Exercise aim:
The line containing "Instruction: Click the @nans_br mention" and every line after it through the end of the records: return those exactly, and nothing more.

Stored data:
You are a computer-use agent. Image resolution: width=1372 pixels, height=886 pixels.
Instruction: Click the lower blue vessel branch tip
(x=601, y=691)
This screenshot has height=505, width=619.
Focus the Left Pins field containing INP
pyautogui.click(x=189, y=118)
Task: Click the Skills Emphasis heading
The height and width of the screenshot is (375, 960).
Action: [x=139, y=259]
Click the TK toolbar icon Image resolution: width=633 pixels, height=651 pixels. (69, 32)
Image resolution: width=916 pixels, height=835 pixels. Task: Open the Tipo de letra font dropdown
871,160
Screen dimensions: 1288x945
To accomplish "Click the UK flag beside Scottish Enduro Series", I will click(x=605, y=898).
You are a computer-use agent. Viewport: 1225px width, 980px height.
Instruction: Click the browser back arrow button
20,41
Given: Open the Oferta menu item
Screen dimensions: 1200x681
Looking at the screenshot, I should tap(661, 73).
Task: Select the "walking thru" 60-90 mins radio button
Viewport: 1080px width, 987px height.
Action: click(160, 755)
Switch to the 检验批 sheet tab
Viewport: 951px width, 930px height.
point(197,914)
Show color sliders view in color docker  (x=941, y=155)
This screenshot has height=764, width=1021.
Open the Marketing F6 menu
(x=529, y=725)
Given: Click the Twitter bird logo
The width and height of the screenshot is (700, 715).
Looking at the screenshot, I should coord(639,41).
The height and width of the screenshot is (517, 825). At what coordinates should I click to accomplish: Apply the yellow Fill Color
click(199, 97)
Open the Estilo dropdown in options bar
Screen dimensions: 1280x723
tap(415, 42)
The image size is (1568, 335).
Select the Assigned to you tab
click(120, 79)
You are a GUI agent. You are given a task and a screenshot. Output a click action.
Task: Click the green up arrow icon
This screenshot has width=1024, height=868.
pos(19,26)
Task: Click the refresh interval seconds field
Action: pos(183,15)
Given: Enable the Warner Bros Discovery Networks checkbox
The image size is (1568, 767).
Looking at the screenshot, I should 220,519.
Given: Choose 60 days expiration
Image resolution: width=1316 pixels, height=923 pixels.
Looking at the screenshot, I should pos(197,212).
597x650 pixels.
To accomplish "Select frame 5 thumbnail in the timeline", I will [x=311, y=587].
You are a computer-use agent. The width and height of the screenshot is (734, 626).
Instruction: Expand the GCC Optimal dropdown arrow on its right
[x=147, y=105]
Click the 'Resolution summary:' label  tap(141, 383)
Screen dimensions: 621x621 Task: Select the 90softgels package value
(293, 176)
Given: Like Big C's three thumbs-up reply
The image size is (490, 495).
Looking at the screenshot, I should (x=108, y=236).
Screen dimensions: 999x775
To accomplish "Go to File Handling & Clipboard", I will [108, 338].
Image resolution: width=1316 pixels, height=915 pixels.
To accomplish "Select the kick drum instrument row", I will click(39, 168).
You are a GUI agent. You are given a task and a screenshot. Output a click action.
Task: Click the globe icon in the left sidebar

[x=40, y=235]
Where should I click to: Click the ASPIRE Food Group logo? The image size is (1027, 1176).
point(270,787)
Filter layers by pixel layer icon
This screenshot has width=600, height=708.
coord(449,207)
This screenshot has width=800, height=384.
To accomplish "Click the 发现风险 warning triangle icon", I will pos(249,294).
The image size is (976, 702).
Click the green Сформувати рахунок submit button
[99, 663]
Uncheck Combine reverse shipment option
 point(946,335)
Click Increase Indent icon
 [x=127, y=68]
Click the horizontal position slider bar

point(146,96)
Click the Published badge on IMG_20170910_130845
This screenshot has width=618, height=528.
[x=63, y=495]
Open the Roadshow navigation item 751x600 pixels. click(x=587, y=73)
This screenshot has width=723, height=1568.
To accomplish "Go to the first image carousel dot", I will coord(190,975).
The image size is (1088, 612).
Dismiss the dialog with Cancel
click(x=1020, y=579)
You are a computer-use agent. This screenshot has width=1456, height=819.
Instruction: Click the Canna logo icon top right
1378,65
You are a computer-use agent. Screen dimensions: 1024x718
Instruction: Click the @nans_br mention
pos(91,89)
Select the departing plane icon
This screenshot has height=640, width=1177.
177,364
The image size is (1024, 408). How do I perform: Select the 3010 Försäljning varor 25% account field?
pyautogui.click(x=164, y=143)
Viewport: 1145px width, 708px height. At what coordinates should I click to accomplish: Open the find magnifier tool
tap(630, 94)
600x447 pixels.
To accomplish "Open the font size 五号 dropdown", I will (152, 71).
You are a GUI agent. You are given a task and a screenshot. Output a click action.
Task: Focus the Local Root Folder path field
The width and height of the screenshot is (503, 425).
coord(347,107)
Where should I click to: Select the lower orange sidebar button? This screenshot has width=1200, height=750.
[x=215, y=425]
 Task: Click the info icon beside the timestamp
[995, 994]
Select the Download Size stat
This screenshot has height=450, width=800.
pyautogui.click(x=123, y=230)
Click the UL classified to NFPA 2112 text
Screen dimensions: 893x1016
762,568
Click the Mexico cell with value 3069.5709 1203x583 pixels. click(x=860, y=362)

Written solution:
Instruction: Click the @nans_br mention
pos(91,89)
Select the departing plane icon
This screenshot has height=640, width=1177.
177,364
The image size is (1024, 408). How do I perform: Select the 3010 Försäljning varor 25% account field?
pyautogui.click(x=164, y=143)
Viewport: 1145px width, 708px height. At what coordinates should I click to accomplish: Open the find magnifier tool
tap(630, 94)
600x447 pixels.
To accomplish "Open the font size 五号 dropdown", I will (152, 71).
You are a GUI agent. You are given a task and a screenshot. Output a click action.
Task: Focus the Local Root Folder path field
The width and height of the screenshot is (503, 425).
coord(347,107)
Where should I click to: Select the lower orange sidebar button? This screenshot has width=1200, height=750.
[x=215, y=425]
 Task: Click the info icon beside the timestamp
[995, 994]
Select the Download Size stat
This screenshot has height=450, width=800.
pyautogui.click(x=123, y=230)
Click the UL classified to NFPA 2112 text
Screen dimensions: 893x1016
762,568
Click the Mexico cell with value 3069.5709 1203x583 pixels. click(x=860, y=362)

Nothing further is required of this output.